INSTRUCTIONS FOR THE TASK: Below are records; reproduce exactly the lines from the one that has "Instruction: Follow the googlewmc account" through the one that has "Click the Try Notion button", ends included, and nothing more.

RECORD EXTRACTS:
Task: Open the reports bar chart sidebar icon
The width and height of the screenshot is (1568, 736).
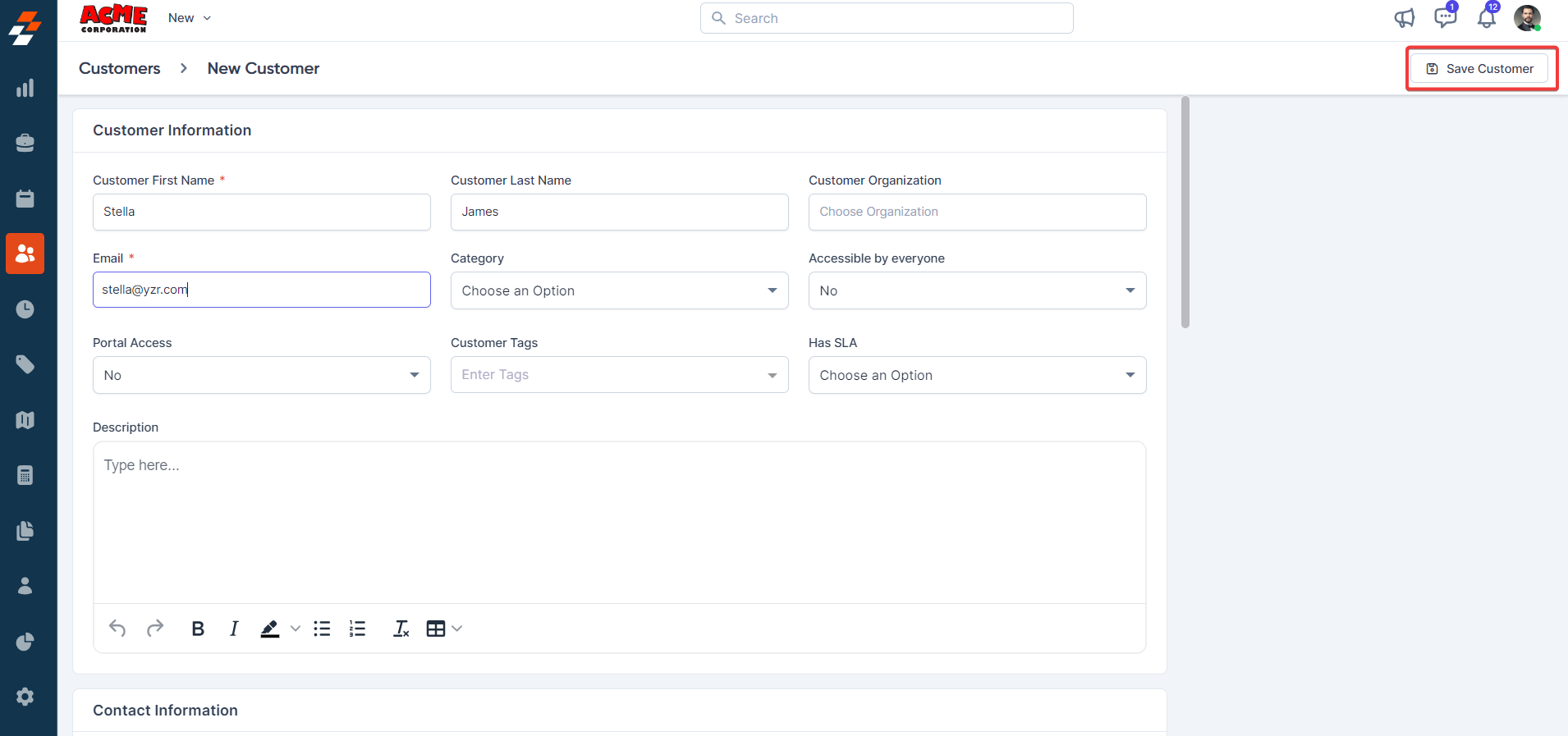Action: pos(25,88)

* * *

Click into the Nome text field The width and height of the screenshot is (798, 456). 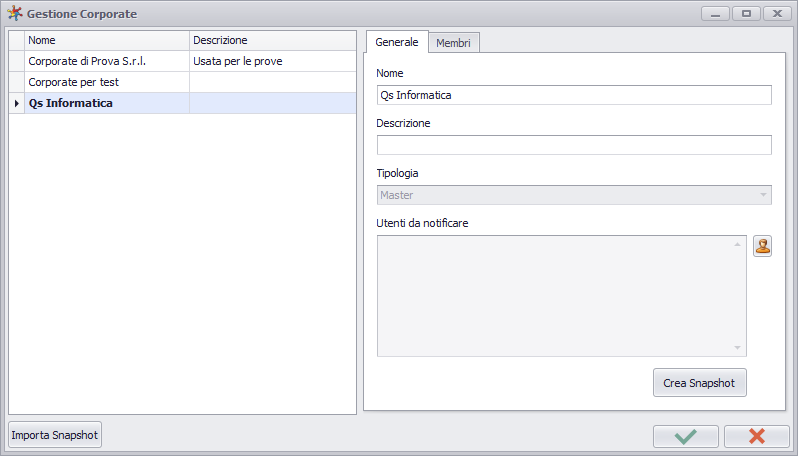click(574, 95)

---

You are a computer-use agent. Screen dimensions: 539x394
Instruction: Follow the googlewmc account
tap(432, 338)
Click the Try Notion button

SOLUTION FOR THIS EXERCISE:
Instruction: Follow the googlewmc account
tap(432, 338)
Click the Try Notion button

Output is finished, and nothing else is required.